■ Materials provided
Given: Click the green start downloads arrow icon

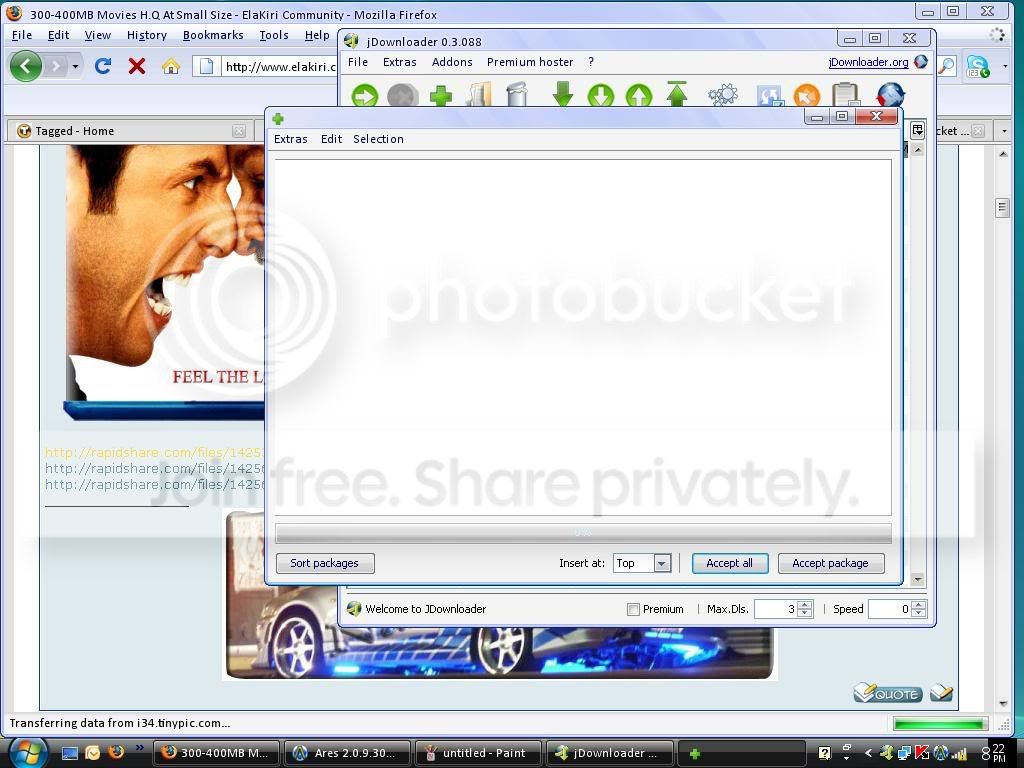Looking at the screenshot, I should coord(364,95).
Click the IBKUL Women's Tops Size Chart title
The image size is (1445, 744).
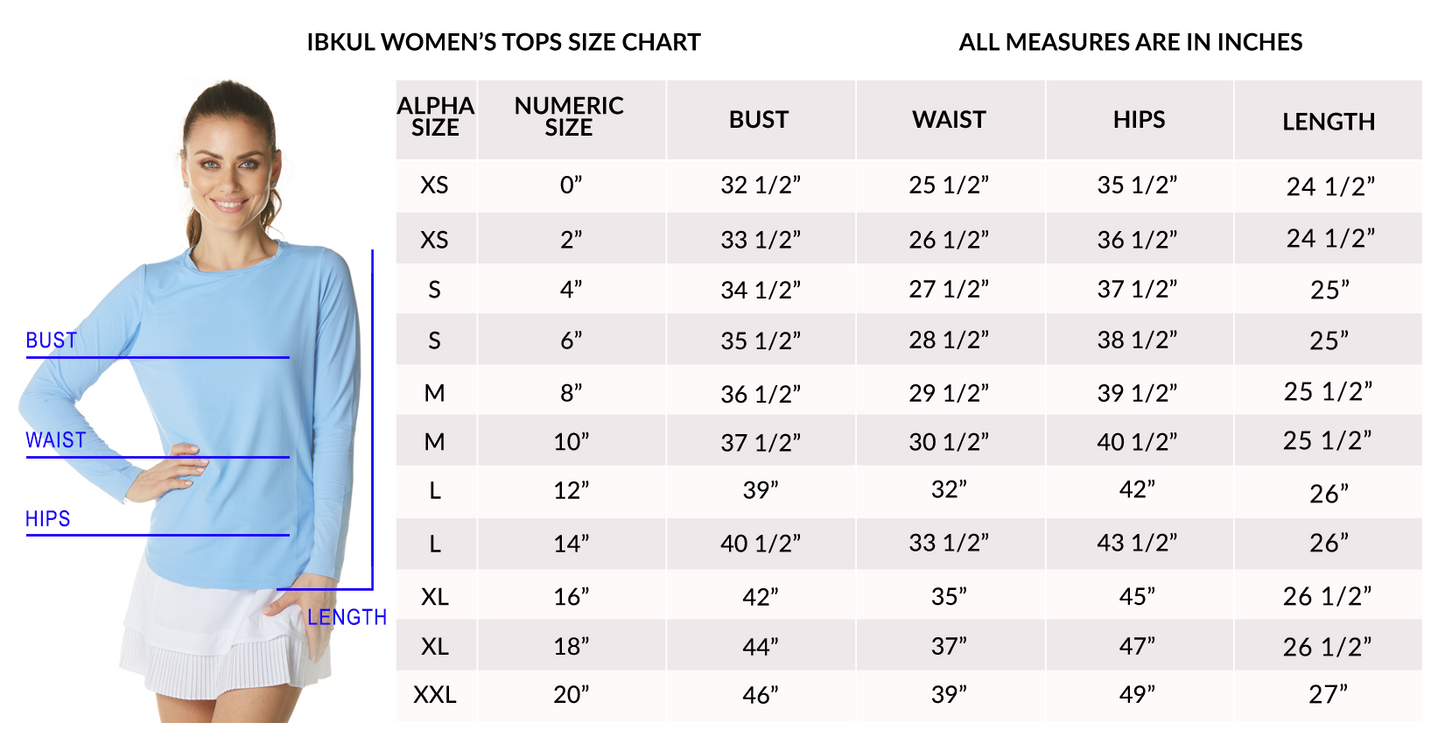[503, 42]
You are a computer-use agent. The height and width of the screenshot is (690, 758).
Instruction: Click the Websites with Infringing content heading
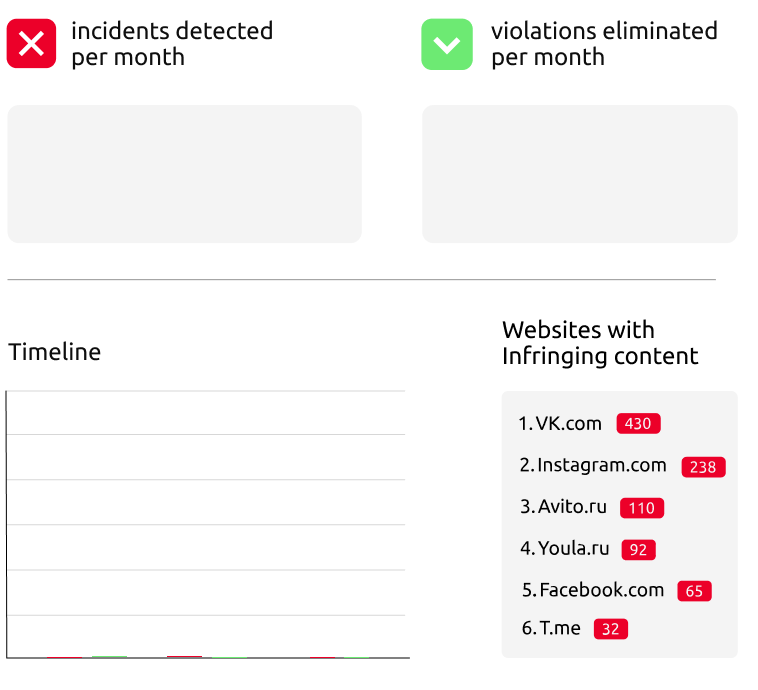click(x=600, y=343)
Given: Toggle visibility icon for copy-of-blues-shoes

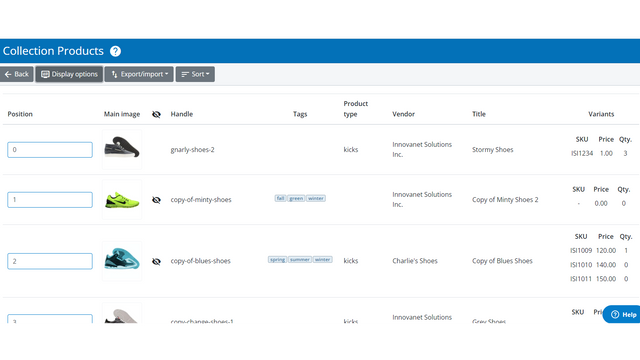Looking at the screenshot, I should tap(156, 262).
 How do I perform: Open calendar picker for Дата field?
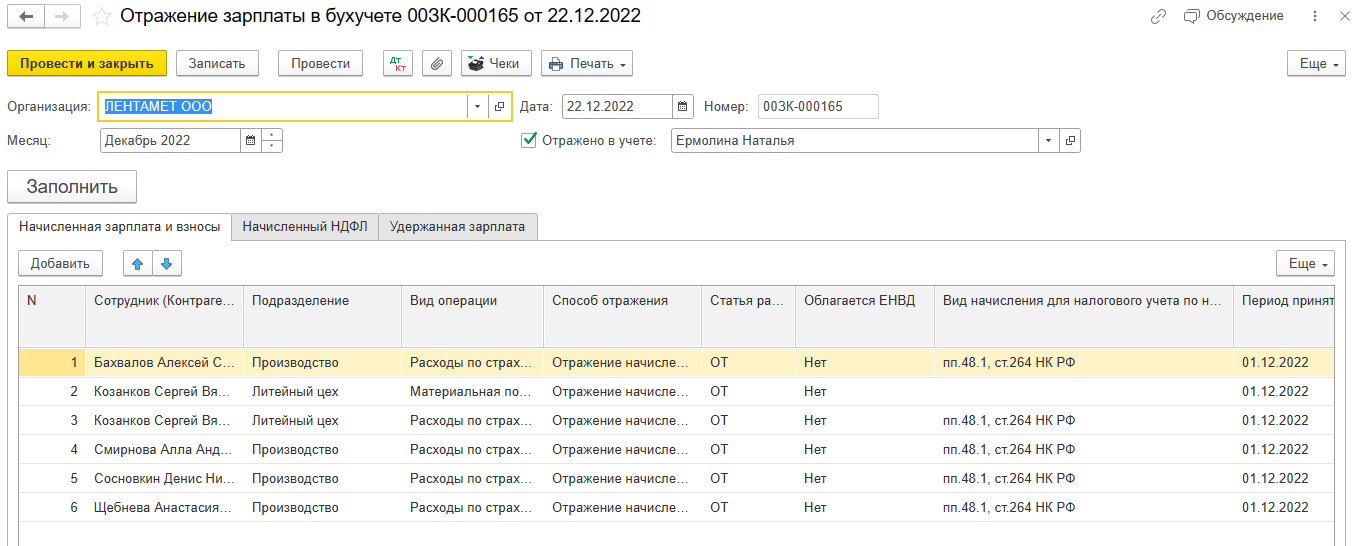click(x=682, y=107)
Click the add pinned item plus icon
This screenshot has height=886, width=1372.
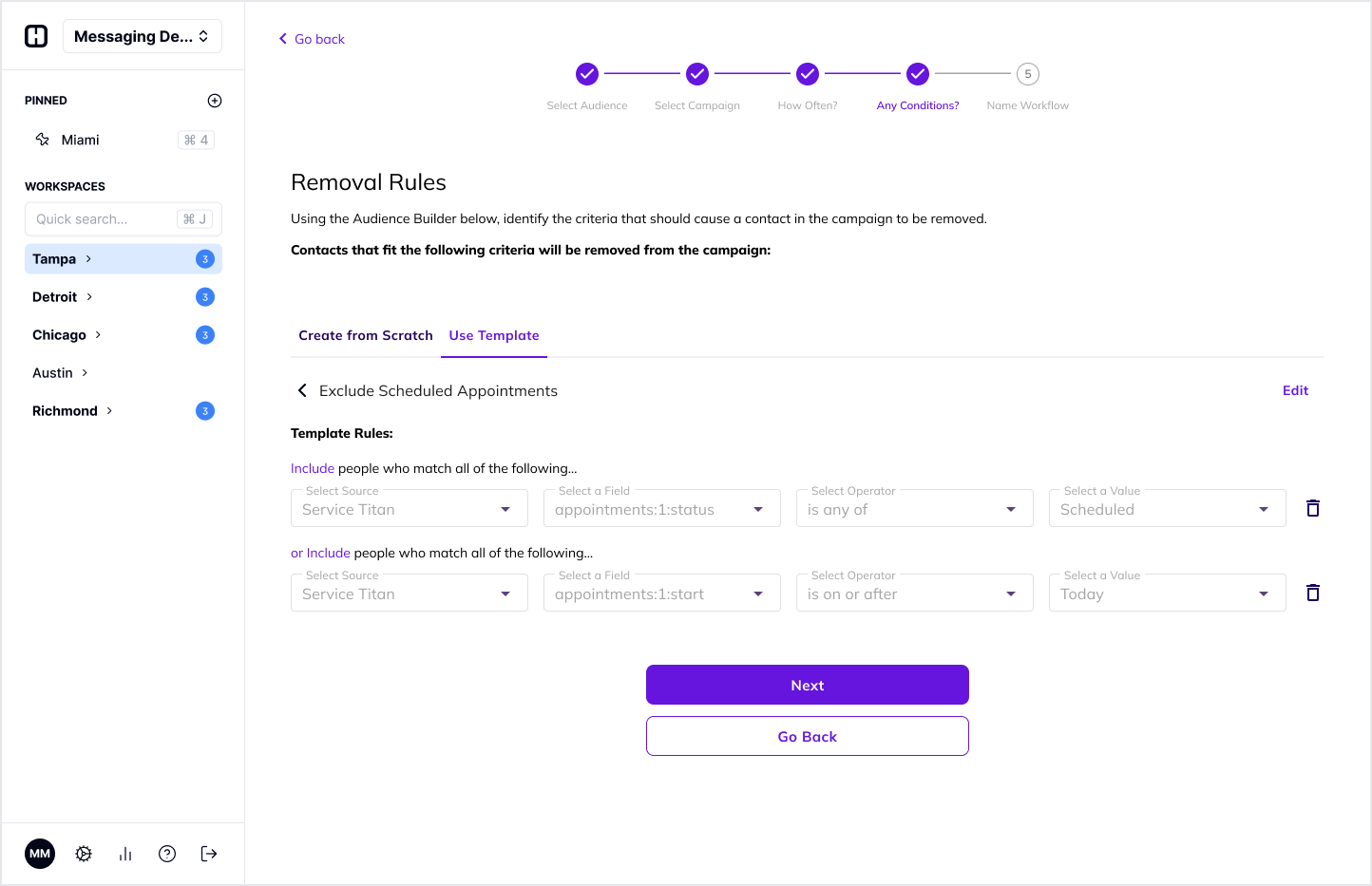(215, 101)
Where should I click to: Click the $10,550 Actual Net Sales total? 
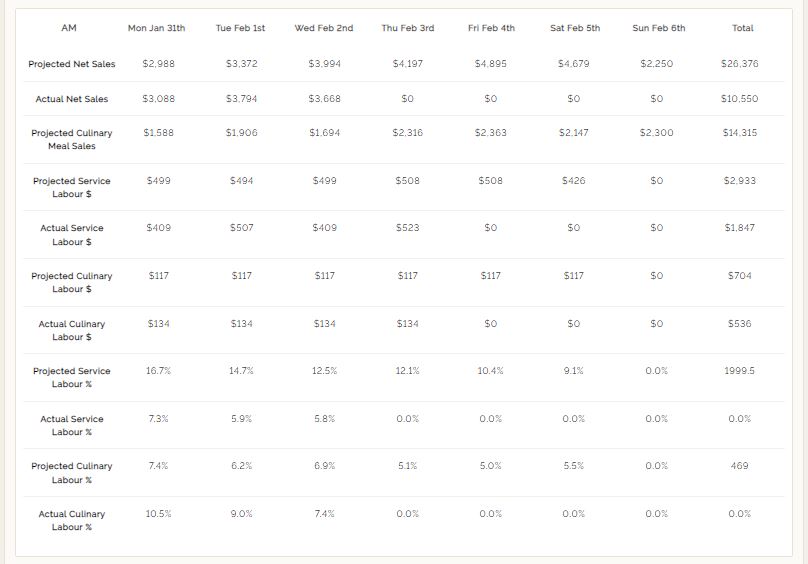pyautogui.click(x=739, y=99)
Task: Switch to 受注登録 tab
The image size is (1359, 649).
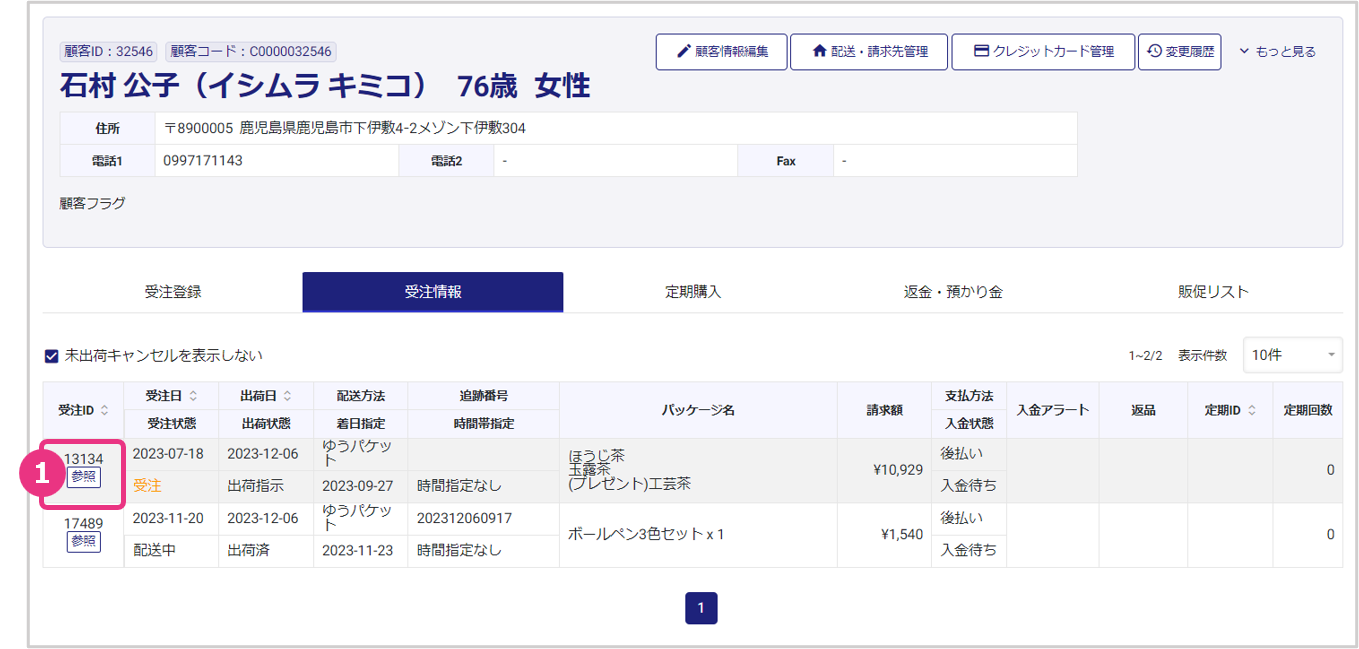Action: (x=173, y=292)
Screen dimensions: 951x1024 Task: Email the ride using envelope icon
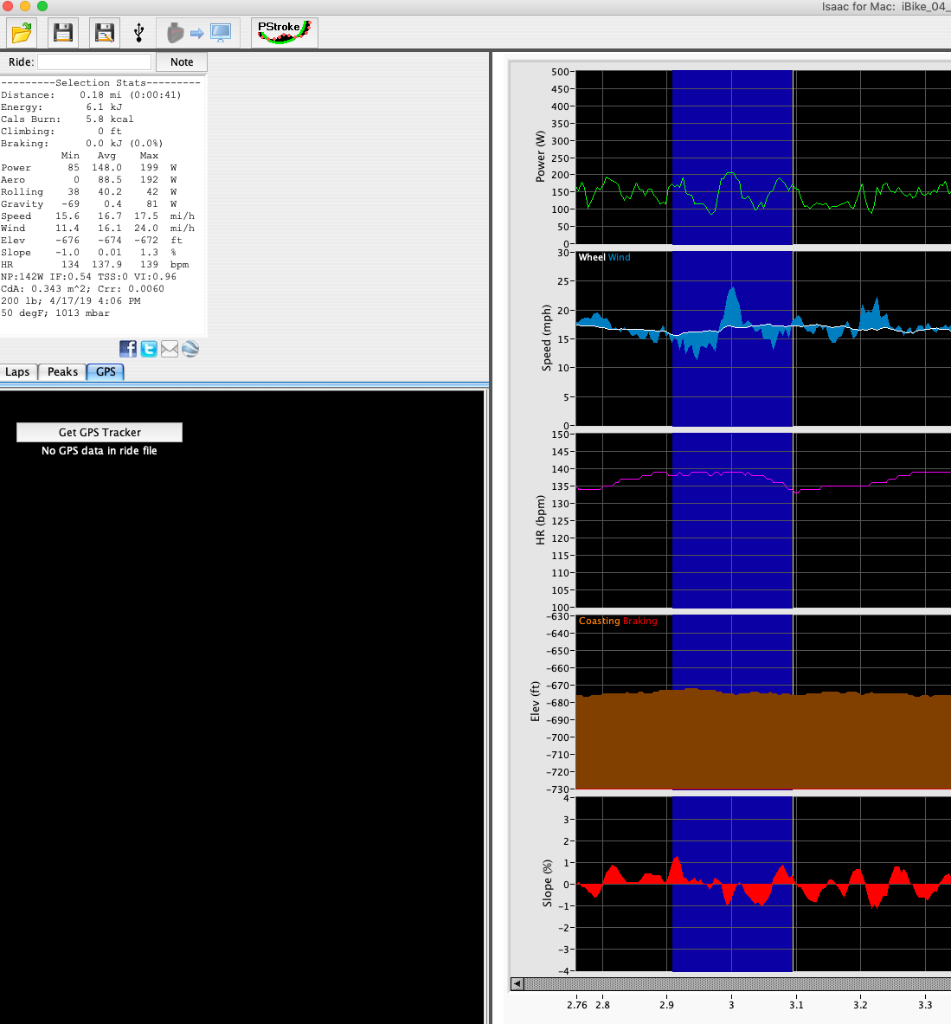169,349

■ Task prompt
Without including any pictures, copy every line above exactly.

■ Result of this task
Given: Click the green start downloads arrow icon

Looking at the screenshot, I should coord(364,95).
Click the IBKUL Women's Tops Size Chart title
The image size is (1445, 744).
[503, 42]
You are a computer-use agent. The height and width of the screenshot is (690, 758).
Instruction: Click the Websites with Infringing content heading
click(x=600, y=343)
Given: Toggle visibility icon for copy-of-blues-shoes

Looking at the screenshot, I should tap(156, 262).
 How do I perform: Open calendar picker for Дата field?
click(x=682, y=107)
Click the add pinned item plus icon
This screenshot has height=886, width=1372.
(215, 101)
Where should I click to: Click the $10,550 Actual Net Sales total? 
pyautogui.click(x=739, y=99)
Task: Switch to 受注登録 tab
The image size is (1359, 649).
Action: (x=173, y=292)
Screen dimensions: 951x1024 Task: Email the ride using envelope icon
169,349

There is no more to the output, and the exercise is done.